The Court found that a developer has a limited fiduciary duty to ensure a property has been reasonably and prudently maintained, according to Felicia Canfield, an attorney with Fabian & Clendenin from Fabian Attorneys at Law. The developer will also need to establish a sound monetary basis by imposing and collecting fees, which can be used for repairs or deposited, into a reserve for future repairs. The ruling does not set exact monetary boundaries necessary to establish a sound fiscal basis, leaving that to be determined on a case-by-case basis.
 
“The developer now has to be sure they set enough money — enough reserves — aside to cover any maintenance issues for the common property,” Canfield said. This case implements a sort of self-policing mechanism, but adds a burden on the developer without solid guidance as to how much money is needed to meet the reserves requirement for any given development.  It will take some time to get greater guidance on that issue, Canfield noted.
 
As part of the Davencourt ruling, the Utah Supreme Court also recognized that builder-vendors and developer-vendors owe to purchasers of new residential construction an implied warranty of good workmanship and habitability.
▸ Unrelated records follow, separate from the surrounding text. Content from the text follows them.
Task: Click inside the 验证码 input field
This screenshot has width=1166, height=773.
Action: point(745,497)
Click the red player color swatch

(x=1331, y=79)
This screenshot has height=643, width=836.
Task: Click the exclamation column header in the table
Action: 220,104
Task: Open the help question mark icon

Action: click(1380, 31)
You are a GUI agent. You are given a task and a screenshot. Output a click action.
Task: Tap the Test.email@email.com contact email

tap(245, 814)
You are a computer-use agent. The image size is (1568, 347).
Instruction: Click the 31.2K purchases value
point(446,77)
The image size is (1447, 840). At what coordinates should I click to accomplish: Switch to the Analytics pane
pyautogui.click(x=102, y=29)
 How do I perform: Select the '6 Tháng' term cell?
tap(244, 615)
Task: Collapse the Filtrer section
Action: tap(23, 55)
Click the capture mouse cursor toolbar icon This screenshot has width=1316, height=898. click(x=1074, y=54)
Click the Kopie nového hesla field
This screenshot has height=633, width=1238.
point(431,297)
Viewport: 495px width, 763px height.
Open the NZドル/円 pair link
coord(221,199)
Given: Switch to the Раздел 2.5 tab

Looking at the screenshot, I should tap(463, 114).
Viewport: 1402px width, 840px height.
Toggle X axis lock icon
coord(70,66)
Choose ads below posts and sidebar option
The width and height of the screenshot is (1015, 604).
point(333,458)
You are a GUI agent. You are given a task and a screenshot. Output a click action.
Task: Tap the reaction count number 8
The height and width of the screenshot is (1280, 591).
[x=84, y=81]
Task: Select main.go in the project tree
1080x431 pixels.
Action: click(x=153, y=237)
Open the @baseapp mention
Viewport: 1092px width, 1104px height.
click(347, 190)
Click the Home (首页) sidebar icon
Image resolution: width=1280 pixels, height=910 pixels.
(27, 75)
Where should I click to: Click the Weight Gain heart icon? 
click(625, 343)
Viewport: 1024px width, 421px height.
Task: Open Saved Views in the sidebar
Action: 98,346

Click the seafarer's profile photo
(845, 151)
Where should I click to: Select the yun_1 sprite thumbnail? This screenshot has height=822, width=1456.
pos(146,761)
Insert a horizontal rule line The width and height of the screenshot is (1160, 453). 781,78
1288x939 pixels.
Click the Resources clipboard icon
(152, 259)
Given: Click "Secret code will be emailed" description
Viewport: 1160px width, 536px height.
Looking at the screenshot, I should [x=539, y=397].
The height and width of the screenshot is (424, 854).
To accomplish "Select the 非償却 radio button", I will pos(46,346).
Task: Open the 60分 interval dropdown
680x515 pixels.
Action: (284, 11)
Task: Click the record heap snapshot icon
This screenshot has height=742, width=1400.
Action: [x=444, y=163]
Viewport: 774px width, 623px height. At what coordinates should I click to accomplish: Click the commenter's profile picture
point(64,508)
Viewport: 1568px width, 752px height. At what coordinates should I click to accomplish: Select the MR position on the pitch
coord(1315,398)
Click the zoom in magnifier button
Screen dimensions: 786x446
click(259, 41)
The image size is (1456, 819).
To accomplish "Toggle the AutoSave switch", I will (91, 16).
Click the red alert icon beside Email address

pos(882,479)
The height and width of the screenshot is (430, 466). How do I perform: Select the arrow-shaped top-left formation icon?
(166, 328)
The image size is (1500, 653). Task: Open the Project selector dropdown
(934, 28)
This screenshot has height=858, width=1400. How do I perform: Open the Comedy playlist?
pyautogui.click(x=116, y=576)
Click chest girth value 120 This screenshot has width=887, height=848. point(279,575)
Under the Davencourt ruling, in every contract for the sale of a new residence, a vendor in the business of building or selling such residences makes an implied warranty to the vendee that the residence is constructed in a workmanlike manner and fit for habitation. To establish a breach of the implied warranty, Bradley Tilt, also an attorney with Fabian & Clendenin, explained a party must show that the residence contained a latent defect that manifested itself after purchase, was caused by improper design, material or workmanship, and which creates a question of safety or makes the house unfit for human habitation. 
 
“They aren’t talking about every ticky, tacky thing that isn’t done right,” Canfield said. Only things raising safety and habitability issues are within the scope of this newly-recognized implied warranty, and only for new residential construction, not sales of existing homes. In most cases the implied warranty has a six-year statute of limitations, Canfield said.
 
Canfield and Tilt agreed that the Davencourt ruling is cause for concern among those in the construction and development industry, but not for alarm. As with any case, the particular facts alleged in the Davencourt case are what drove the outcome. 
 
“Ultimately, the Court was saying, ‘Do the right thing. If you know something, tell somebody about it or do something about it or take steps to fix it,’” Tilt said.
 
“Or set enough money aside to handle it,” Canfield added.
 
The Davencourt ruling highlights the need for careful communication, planning, and performance in all aspects of development and construction.
 
“People should be a little more self-aware and a little more willing to take on the burden of self-policing because it comes out of their own pockets” now if they don’t, Tilt said. Companies should review, or implement, policies on quality control and communications and disclosures, and should be proactive in making needed repairs and aggressive in setting assessments and using other available means to fund reserves for future maintenance and repairs, he added.